--- GIVEN DATA ---

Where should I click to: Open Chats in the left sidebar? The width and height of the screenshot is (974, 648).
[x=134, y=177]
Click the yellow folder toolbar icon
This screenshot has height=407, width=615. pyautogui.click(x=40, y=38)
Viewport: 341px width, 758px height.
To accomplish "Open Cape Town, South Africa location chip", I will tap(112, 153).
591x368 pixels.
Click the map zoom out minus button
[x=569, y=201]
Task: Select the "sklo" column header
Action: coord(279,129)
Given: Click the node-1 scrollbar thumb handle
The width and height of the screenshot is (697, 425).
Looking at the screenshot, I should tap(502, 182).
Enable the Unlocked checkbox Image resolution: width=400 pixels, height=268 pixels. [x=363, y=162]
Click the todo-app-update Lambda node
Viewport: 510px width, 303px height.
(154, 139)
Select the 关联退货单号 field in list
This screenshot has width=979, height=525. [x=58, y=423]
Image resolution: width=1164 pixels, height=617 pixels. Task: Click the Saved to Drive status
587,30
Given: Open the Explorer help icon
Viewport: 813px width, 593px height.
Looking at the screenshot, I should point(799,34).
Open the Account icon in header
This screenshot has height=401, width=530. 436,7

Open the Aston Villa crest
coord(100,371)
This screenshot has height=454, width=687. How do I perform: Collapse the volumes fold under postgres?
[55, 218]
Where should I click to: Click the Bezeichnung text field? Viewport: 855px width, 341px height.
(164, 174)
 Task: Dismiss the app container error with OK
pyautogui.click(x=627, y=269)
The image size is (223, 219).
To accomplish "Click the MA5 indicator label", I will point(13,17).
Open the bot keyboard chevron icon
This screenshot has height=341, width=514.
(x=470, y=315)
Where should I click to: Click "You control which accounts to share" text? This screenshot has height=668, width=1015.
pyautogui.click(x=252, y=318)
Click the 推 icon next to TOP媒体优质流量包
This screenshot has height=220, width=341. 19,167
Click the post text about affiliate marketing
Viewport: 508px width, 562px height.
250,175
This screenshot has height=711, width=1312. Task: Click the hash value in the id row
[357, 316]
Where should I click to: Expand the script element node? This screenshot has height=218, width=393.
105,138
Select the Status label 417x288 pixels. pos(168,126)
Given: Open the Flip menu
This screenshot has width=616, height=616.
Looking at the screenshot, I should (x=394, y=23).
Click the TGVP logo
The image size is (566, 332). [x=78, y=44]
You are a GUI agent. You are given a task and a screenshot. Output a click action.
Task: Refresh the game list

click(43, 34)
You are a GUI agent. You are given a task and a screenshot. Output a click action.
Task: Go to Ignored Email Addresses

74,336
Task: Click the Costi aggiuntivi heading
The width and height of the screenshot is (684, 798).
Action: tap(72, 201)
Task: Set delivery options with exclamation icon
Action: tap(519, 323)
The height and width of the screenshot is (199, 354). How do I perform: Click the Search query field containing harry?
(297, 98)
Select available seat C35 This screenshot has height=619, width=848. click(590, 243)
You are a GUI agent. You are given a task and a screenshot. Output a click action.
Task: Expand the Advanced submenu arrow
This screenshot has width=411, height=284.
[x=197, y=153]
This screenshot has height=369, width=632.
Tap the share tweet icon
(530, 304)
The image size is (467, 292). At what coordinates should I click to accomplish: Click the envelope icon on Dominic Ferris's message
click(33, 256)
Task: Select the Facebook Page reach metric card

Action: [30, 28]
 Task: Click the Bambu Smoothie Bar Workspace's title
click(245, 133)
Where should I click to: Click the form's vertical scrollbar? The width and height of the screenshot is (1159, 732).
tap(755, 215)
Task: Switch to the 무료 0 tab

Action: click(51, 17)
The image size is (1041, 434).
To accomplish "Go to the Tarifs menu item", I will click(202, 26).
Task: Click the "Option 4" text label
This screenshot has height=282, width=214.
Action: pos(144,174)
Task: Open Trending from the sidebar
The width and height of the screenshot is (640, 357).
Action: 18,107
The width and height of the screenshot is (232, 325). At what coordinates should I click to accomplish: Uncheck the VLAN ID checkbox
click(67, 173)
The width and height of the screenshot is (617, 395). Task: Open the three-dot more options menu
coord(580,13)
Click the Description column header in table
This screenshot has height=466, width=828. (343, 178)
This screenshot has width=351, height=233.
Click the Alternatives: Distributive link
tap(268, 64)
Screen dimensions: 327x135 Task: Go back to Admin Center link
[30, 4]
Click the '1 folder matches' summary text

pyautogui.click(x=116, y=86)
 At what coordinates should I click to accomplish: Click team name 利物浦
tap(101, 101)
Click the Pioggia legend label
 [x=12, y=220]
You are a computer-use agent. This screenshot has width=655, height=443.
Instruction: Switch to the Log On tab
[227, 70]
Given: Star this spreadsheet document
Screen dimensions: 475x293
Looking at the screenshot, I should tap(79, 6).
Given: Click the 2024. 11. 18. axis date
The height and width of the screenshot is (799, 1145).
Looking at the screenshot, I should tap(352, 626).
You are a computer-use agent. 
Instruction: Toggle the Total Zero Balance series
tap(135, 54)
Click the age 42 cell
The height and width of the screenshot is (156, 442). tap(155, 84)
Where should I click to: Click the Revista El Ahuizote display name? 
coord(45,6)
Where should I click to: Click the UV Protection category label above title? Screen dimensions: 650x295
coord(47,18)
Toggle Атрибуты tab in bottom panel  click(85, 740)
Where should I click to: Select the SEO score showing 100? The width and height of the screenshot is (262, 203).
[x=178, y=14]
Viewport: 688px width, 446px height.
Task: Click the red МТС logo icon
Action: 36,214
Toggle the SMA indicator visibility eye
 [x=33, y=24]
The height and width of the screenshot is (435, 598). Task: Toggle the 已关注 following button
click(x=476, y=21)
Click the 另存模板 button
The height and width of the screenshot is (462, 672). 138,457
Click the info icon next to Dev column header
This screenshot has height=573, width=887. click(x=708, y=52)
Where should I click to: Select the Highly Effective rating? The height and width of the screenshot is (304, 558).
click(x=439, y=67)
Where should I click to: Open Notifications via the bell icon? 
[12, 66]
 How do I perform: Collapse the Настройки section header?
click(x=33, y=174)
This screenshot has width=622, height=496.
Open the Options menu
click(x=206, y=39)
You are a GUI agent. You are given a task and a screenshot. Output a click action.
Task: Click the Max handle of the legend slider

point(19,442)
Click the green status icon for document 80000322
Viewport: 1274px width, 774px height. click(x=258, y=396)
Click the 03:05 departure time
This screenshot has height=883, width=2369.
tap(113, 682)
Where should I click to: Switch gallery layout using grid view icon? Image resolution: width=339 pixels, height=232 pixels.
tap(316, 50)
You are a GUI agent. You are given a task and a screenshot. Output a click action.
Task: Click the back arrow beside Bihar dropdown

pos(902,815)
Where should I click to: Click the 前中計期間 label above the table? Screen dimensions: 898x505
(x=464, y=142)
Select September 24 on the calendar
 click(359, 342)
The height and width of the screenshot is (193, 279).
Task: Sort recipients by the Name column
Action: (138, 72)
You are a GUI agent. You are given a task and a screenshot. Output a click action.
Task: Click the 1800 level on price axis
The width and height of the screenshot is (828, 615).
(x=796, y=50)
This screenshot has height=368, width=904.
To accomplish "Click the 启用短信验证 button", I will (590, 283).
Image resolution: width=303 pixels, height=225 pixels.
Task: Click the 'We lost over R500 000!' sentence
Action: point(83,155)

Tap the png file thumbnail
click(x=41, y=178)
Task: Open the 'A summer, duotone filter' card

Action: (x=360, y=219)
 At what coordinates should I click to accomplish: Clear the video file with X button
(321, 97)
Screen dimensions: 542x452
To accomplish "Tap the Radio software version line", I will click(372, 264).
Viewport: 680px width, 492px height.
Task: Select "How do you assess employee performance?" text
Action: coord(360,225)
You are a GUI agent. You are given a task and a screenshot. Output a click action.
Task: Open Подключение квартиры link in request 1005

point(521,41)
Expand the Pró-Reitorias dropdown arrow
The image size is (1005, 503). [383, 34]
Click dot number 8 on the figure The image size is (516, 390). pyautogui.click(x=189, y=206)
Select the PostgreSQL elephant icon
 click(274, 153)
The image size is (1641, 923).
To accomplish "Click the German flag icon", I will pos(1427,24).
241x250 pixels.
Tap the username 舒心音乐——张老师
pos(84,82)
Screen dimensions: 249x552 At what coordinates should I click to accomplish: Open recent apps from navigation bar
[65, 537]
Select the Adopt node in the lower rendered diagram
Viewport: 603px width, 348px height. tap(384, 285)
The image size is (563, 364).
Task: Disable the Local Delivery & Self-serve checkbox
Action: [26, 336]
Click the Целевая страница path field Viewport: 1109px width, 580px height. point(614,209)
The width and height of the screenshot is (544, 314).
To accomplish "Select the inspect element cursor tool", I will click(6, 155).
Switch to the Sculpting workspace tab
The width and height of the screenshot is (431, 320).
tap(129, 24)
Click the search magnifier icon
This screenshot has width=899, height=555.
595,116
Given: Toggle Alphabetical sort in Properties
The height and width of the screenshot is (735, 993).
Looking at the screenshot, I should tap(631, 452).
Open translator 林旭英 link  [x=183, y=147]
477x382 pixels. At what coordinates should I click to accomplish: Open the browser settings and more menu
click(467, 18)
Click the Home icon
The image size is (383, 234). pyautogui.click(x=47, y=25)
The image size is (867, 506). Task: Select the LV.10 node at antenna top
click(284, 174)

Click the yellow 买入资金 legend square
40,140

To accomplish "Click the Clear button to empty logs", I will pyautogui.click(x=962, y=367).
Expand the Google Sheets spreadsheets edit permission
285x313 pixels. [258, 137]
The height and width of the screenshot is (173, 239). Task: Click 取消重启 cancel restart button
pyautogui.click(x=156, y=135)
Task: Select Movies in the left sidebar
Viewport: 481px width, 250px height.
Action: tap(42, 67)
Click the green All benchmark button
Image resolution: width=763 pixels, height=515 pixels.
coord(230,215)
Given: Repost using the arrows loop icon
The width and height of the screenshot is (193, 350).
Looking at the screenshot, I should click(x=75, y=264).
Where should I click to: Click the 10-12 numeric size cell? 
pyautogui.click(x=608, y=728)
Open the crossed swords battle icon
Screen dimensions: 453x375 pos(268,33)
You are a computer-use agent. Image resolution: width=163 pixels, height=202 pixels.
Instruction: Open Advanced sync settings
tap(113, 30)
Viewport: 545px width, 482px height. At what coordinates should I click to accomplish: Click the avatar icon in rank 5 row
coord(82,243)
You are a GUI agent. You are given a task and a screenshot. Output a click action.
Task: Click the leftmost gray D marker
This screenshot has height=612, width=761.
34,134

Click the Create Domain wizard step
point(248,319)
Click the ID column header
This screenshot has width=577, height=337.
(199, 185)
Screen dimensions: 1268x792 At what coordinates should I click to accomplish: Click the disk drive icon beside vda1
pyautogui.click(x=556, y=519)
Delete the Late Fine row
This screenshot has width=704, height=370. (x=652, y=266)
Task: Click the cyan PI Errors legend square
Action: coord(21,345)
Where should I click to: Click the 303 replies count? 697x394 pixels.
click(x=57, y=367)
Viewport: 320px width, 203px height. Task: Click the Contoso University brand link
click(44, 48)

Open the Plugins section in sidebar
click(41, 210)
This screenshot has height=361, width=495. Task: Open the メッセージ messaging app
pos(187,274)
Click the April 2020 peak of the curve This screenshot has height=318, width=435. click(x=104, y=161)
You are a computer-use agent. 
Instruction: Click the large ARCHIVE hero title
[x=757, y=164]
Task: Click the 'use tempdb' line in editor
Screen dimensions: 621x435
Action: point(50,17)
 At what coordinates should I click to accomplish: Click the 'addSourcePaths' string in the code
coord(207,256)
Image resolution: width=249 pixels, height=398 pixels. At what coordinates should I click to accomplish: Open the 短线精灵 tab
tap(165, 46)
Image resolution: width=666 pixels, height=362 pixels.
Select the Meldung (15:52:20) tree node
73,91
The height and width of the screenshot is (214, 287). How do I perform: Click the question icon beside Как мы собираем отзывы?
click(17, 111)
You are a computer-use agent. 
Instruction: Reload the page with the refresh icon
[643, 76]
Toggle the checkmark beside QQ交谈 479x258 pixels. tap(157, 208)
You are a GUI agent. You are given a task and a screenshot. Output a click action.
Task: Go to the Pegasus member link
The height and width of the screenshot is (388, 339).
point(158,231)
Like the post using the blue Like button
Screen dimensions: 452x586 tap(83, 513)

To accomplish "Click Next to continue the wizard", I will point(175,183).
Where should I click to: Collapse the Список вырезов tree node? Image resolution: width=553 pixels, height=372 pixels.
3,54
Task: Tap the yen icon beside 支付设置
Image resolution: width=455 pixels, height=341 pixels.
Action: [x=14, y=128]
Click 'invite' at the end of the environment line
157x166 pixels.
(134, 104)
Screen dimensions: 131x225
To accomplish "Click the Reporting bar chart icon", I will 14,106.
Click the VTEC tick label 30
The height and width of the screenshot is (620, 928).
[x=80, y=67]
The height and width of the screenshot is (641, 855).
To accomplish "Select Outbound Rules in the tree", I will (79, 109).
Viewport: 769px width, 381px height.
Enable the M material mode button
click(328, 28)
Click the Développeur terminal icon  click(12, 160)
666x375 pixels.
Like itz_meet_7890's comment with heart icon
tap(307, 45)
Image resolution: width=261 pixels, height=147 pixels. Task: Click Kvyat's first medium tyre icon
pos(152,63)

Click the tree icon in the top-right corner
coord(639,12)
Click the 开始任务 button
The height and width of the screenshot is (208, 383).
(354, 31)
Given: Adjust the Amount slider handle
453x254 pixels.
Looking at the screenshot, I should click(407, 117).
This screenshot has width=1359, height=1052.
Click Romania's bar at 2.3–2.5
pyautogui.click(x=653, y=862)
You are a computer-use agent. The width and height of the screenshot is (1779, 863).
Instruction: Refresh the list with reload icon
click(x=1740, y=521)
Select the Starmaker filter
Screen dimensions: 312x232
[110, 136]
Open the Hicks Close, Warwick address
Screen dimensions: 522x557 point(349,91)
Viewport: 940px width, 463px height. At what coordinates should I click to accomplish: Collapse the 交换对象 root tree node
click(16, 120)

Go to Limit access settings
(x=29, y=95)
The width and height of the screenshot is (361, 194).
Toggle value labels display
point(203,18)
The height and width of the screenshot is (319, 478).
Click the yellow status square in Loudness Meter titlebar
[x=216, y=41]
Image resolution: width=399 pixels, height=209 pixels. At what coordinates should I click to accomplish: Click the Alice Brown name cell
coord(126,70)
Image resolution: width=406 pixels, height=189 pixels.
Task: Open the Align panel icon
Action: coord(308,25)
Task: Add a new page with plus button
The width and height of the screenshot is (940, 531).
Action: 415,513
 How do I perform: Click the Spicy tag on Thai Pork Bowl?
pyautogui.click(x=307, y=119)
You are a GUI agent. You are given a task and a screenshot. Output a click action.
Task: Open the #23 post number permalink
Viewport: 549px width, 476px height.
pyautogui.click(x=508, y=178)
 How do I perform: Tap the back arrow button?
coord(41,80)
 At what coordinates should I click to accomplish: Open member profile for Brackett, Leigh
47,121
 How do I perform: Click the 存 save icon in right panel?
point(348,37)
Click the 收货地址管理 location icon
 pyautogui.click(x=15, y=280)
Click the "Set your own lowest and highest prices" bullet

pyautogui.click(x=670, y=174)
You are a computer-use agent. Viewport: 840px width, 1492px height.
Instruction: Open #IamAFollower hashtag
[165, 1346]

---

ASSIGNMENT
Show every line above where "computer" is found.

WRITTEN RESPONSE
You are a computer-use agent. This screenshot has width=655, height=443.
You are a computer-use agent. 
You are a computer-use agent. Image resolution: width=163 pixels, height=202 pixels.
You are a computer-use agent. 
You are a computer-use agent. 
You are a computer-use agent. The width and height of the screenshot is (1779, 863).
You are a computer-use agent. Viewport: 840px width, 1492px height.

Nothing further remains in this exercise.